***** Entries provided

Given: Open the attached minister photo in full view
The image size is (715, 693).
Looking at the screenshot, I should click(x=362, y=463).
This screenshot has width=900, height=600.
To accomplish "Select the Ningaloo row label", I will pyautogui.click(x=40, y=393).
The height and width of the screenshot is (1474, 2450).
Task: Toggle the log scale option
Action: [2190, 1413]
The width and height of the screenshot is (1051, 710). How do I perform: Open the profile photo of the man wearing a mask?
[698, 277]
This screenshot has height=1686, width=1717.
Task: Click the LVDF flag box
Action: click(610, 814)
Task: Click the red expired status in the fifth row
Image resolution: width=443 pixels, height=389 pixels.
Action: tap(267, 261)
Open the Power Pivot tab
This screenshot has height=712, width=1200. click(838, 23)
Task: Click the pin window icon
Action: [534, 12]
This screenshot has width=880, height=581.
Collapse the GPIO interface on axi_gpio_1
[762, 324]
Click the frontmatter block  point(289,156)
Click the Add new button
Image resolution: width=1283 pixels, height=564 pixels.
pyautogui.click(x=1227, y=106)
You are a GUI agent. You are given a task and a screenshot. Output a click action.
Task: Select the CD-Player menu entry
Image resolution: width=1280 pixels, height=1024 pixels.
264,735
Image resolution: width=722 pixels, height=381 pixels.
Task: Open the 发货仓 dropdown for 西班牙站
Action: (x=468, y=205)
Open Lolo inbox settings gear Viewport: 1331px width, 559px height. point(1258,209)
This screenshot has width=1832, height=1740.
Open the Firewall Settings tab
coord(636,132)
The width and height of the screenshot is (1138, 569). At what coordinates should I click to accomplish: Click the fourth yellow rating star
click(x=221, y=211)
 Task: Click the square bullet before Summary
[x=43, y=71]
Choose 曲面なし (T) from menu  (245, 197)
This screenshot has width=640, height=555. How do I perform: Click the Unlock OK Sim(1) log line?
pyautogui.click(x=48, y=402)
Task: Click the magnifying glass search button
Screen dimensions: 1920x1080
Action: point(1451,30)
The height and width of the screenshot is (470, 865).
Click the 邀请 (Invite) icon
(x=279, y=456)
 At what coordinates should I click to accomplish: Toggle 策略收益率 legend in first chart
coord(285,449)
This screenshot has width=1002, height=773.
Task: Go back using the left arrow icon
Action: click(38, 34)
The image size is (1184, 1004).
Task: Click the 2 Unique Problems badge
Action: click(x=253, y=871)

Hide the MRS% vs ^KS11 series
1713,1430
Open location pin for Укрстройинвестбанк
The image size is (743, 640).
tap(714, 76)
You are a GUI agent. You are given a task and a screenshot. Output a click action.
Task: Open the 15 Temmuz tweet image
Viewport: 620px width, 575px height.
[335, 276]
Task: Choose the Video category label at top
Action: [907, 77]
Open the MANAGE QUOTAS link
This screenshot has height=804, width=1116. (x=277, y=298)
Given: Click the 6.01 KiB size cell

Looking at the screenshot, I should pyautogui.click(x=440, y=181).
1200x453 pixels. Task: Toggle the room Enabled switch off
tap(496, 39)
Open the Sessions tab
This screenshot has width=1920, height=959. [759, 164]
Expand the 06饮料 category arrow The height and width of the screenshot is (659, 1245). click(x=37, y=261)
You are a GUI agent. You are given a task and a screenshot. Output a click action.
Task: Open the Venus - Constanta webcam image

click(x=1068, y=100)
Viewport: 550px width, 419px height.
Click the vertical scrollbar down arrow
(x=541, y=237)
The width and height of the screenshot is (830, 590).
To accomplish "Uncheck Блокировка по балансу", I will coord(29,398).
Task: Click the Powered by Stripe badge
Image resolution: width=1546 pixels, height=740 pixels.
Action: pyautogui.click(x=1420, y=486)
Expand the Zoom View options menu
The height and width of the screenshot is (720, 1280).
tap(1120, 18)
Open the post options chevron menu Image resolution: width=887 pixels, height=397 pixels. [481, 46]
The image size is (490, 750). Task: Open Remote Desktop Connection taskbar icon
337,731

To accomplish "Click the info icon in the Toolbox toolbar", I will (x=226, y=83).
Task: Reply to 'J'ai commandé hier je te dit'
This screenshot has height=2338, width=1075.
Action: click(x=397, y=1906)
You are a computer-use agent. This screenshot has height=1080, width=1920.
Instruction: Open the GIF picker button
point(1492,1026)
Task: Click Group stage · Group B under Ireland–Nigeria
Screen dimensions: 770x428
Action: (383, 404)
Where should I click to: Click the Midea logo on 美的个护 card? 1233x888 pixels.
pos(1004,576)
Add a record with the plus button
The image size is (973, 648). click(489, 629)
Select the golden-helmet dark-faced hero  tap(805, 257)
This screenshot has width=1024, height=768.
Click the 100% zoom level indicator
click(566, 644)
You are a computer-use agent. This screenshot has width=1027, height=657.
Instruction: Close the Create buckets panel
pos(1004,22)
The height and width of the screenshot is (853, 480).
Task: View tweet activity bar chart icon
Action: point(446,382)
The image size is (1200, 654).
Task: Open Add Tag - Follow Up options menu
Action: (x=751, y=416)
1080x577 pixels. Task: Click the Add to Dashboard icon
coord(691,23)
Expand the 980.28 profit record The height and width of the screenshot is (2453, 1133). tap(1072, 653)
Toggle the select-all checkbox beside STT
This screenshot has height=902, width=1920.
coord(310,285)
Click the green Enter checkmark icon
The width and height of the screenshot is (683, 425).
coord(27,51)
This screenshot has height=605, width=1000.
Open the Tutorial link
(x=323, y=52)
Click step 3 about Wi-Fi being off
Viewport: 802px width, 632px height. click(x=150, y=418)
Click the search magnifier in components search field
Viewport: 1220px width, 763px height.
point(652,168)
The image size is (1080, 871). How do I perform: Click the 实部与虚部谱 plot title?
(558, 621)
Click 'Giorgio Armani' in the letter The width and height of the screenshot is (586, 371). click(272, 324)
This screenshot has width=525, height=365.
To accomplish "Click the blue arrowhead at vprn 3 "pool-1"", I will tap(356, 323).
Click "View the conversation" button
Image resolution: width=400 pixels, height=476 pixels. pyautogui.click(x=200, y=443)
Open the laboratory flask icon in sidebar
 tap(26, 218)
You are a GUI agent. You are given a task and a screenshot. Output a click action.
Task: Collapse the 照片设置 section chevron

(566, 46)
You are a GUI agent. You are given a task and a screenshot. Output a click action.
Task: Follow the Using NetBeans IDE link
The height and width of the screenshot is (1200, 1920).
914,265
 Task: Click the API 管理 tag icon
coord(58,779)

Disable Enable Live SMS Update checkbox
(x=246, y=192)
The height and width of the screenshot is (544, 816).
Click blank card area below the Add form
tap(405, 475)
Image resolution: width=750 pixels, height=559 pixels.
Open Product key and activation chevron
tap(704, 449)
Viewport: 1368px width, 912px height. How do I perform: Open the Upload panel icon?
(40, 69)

**********

* Directions for this task *
Wherever a line above includes the string "computer", count it; give only the final tally.

* Solution to this task *
2